The congress is not only about updating our programme and preparing the party for the 2006 elections, but also defining a politics to turn around, in the short term the orientation of the government.

We want to change, for example, the policy that established a large primary budget surplus - a mechanism that ensures the transfer of a significant share of the economies made by the country to financial income.

We want to prepare the government and the party to face a second term. For this we say that we need a different policy of alliances to that practiced until now. We also defend the resumption of the strategic debate on the PT’s socialism. We need to relocate the magnetic north of a utopia for our strategy. Without that, we are going nowhere. .

What will be your strategy for the second round campaign, which will be very short?

It’s true, we have only a few days to campaign. I believe that it will be important at least to ensure a wide debate on a national scale, as in the debate before the first round which was transmitted by CBN. We will not have time to get to all the states.

We had the intention of getting to the states we could not visit before the first round, but we need to concentrate our forces on the main electoral colleges. It is not a strain.

For example São Paulo is the biggest electoral college in the country Berzoini’s main strength is located there. Outside São Paulo, there are other big electoral colleges like Rio de Janeiro, Minas Gerais and Paraná, where the majority of party members are concentrated. In Rio Grande do Sul and Santa Catarina we can already count on the support of other left currents, like Left Articulation.

We need the support of São Paulo, Paraná, Minas Gerais and Rio de Janeiro, because these are the main electoral colleges. We have around a week and a half to do this and visit wherever possible.

Ricardo Berzoini has said the second round will be an election polarized between those who defend the Lula government and those who don’t. Do you agree?

This is a false polarization. Berzoini is trying to create a tainted and fallacious debate. The question is not one of being for or against the Lula government.
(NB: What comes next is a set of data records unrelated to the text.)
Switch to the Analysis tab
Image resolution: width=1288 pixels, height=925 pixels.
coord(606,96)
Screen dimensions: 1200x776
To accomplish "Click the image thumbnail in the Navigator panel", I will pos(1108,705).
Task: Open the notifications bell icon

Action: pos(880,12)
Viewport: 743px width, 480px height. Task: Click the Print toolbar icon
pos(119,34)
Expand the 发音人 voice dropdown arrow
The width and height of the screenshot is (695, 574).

The question debated by the whole of the party is the crisis we are going through today. It is about whether the policy of alliances which has been adopted has yielded good results, and the reply is negative. That’s what we should debate and respond to .

At the end of the day, has this policy of alliances been positive for the party? Has the governance built with these forces helped our government to realize the reforms and policies it advocated? It seems obvious it hasn’t.

Today we are once more put in difficulties in the election of the president of the Chamber of Deputies.. And it is starting from this evaluation that we formulate our criticisms and make our balance sheet, not on the basis of this fallacious polarization.

The entire PT has elected the government and defends it. What we need to do is discuss how to make it advance and how not to repeat the errors which have been committed and which have cost us all dear.

Interview by Marco Weissheimer

Footnotes

[1Ricardo Berzoini won nearly 122,745 votes in the first round. The figures for the other candidates were: Raul Pont 42,857, Valter Pomar 42,782, Plínio de Arruda Sampaio 39,096, Maria de Rosário 38,662, Markus Sokol 3,953 and Gegê 1,940. The six candidates who were not identified with the majority camp thus won a total of 169,290 votes. After the first round, Plínio de Aruda Sampaio - the only candidate who refused to support the Lula government - decided to join the Party of Socialism and Liberty (PSOL), while calling on those PT members who supported him and who have not yet decided to leave the PT to vote for Raul Pont in the second round. Valter Pomar (Left Articulation) and Maria de Rosário (Movimiento) also called for a vote for Raul Pont in the second round.